Drögmöller (Drögmöller-Karosserien GmbH & Co. KG) was a motor coach manufacturer based in Heilbronn, Germany, known for the production of touring coaches, operating between 1920 and 2005.
The firm was founded 1 July 1920 by Gotthard Drögmöller from Mecklenburg. Originally the Drögmöllers were built on a Mercedes-Benz chassis, but in 1965 the firm started to build complete vehicles, following the pattern established more than a decade earlier by the Ulm-based firm Setra. Drögmöller gained market exposure by producing touring coaches with so called theatre or panorama seating: these vehicles featured an interior floor incorporating a slight slope towards the rear of the vehicle, which improved forward vision for passengers. Volumes remained modest, however: during the 1980s the firm was producing around 90 vehicles per year with a workforce of approximately 320.

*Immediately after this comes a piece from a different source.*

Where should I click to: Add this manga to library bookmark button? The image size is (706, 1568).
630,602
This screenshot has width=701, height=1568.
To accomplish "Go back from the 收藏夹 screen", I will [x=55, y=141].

In the 1990s the lucrative German market for touring coaches was dominated by Mercedes-Benz, Setra and Neoplan, and it was presumably in the hope of gaining a more significant share of the German market that in 1994 Volvo took a stake in Drögmöller: in 1995 they acquired the business outright. In 2001 a new model with Drögmöller-style theatre seating, the Volvo 9900, was introduced: nevertheless, the closure of the plant in 2005 suggests that Volvo's ambitions for their acquisition were not fully realised. The Heilbronn plant remained Volvo's German headquarters for buses until 2010, when the administration moved to Ismaning near Munich and the used buses department to Lohfelden near Kassel.
Pullman series
Comet series
Double-deckers
Even before the Volvo takeover, they had started a partnership with Drögmöller for new coaches. Starting the development in 1992, the first new coach was the Volvo B12-500, inheriting the characteristics of the E320 EuroPullman, with the backward leaning windscreen from the recent Comets. The B12 part of the name coming from the Volvo B12 chassis that it was built on. It was joined by the Volvo B12-500H, which was a little taller. Quite similar-looking, the easiest way to tell them apart is the middle door touching the side windows on the B12-500, while there is a little gap on the B12-500H. Also over the front door there is a window on the B12-500H, while there isn't on the B12-500. For 1999 the B12-500H received a facelift replacing the old rectangular row of headligts with new round ones, looking quite similar to those on the B10-400. It is unknown how long the B12-500 stayed in production, but it seem not to have reached the facelift.